Он поднял брови, не обратив внимания на мое заявление.
— Воистину, в жизни осмотрительного мужа есть времена, когда быть отважным означает быть осторожным! До встречи в Лирнессе!
Я был силен в беге, поэтому припустил за ним, намереваясь его догнать. Но он был очень проворен и в отличие от меня знал местность. Поэтому он заманил меня в терновые заросли, из которых мне пришлось выбираться по земле, испещренной лисьими и кроличьими норами, и наконец привел к широкому речному броду, который он уверенно перемахнул по скрытым камням, в то время как мне приходилось останавливаться на каждом и искать следующий. Я потерял его и остановился, проклиная собственную глупость. У Лирнесса был целый день, чтобы подготовиться к нашей атаке.
Я приказал выступать, как только занялся рассвет, настроение у меня было мрачное. Долину Лирнесса запрудили тридцать тысяч человек, облепив городские стены. Навстречу им полетел дождь из дротиков и стрел, но они приняли их на щиты, как и были обучены, и не понесли никаких потерь. Мне показалось, что за укреплениями не так уж и много сил, и я задавался вопросом, не были ли дарданцы племенем слабаков. Хотя Эней вовсе не выглядел вождем вырождающегося народа.

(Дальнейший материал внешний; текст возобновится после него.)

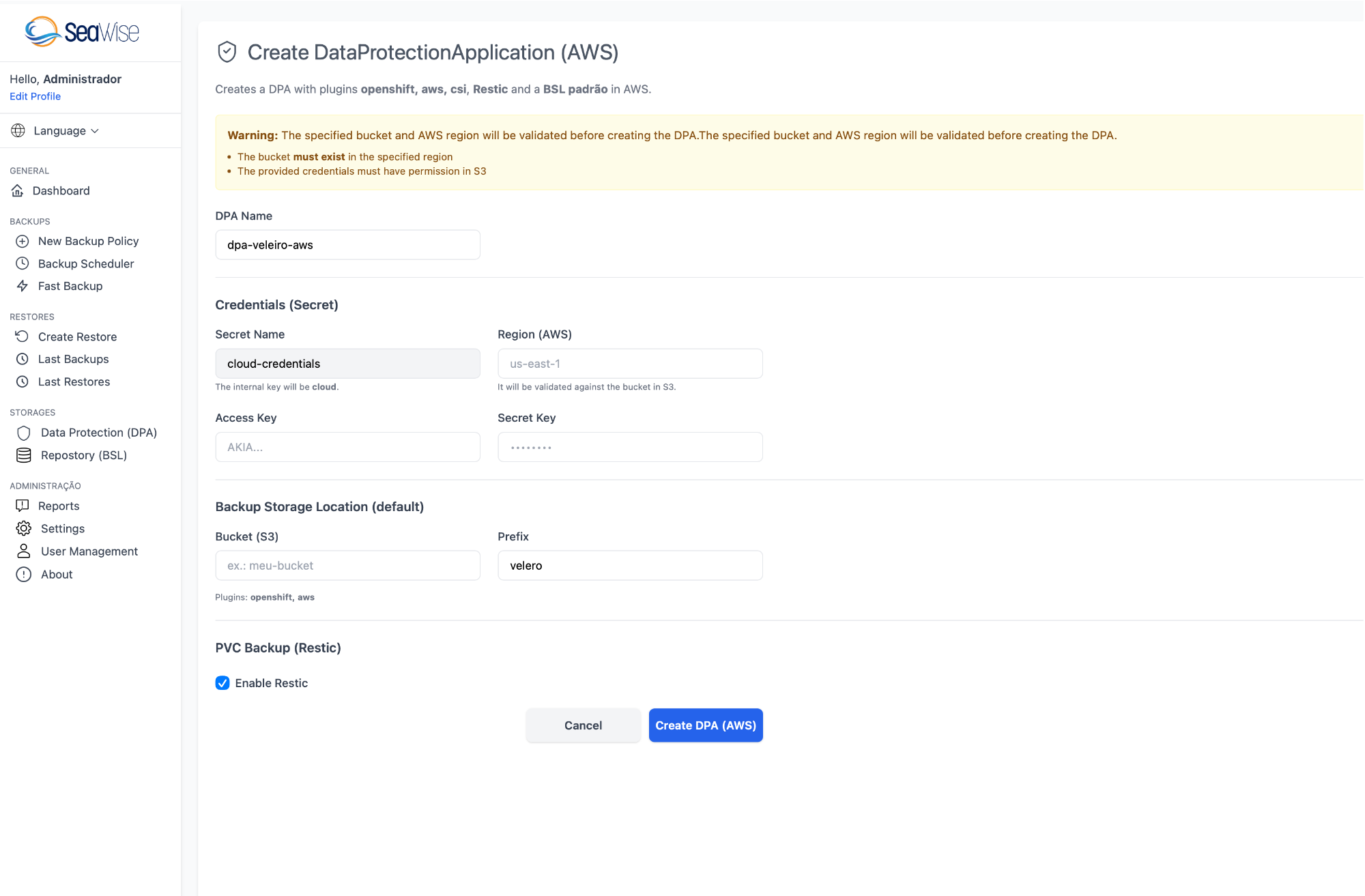Open Backup Scheduler clock icon

click(23, 263)
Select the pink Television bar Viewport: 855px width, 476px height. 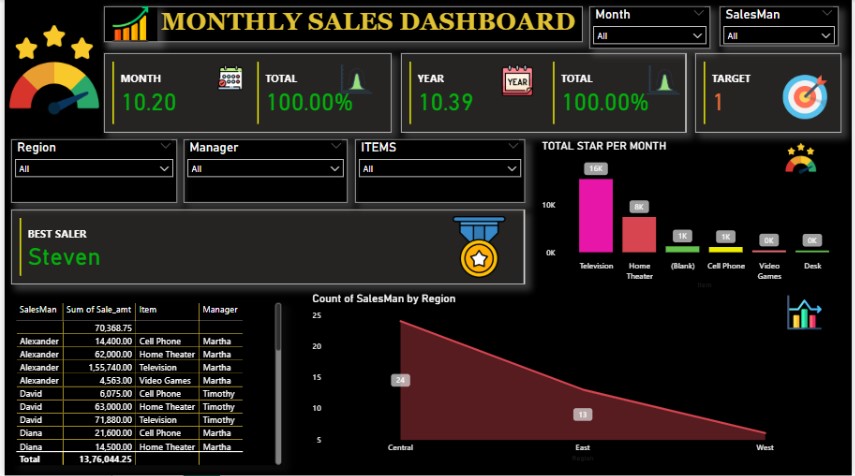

К стенам приставили лестницы. Ведя за собой мирмидонян, я достиг узкой тропы на вершине стены, не повстречав по пути ни камня, ни кувшина с кипящим маслом. Когда ко мне подбежала горстка защитников, я сразил их секирой, даже не подумав позвать подмогу. Мы с удивительной легкостью побеждали по всей линии наступления и скоро поняли почему. Нашими противниками были старики и мальчишки.
Я узнал, что Эней, вернувшись накануне в город, немедленно созвал всех своих воинов. Но не для того, чтобы дать мне бой. Он забрал армию и удрал в Трою.
— Похоже, у дарданцев есть свой Одиссей, — сказал я Патроклу с Аяксом. — Ну и лиса! У Приама будет на двадцать тысяч воинов больше и свой Одиссей в придачу. Будем надеяться, что стариковское предубеждение не позволит ему разглядеть Энея по-настоящему.
Глава девятнадцатая,
рассказанная Брисеидой
Лирнесс умер, свернув крылья и разбросав перья по разоренным улицам с пронзительным криком — словно все женские крики слились в один. Мы поручили Энея заботам его божественной матери Афродиты, радуясь, что у него есть возможность спасти нашу армию. Все граждане согласились, что это единственное, что можно сделать, чтобы по крайней мере часть Дардании продолжала жить и сопротивляться ахейцам.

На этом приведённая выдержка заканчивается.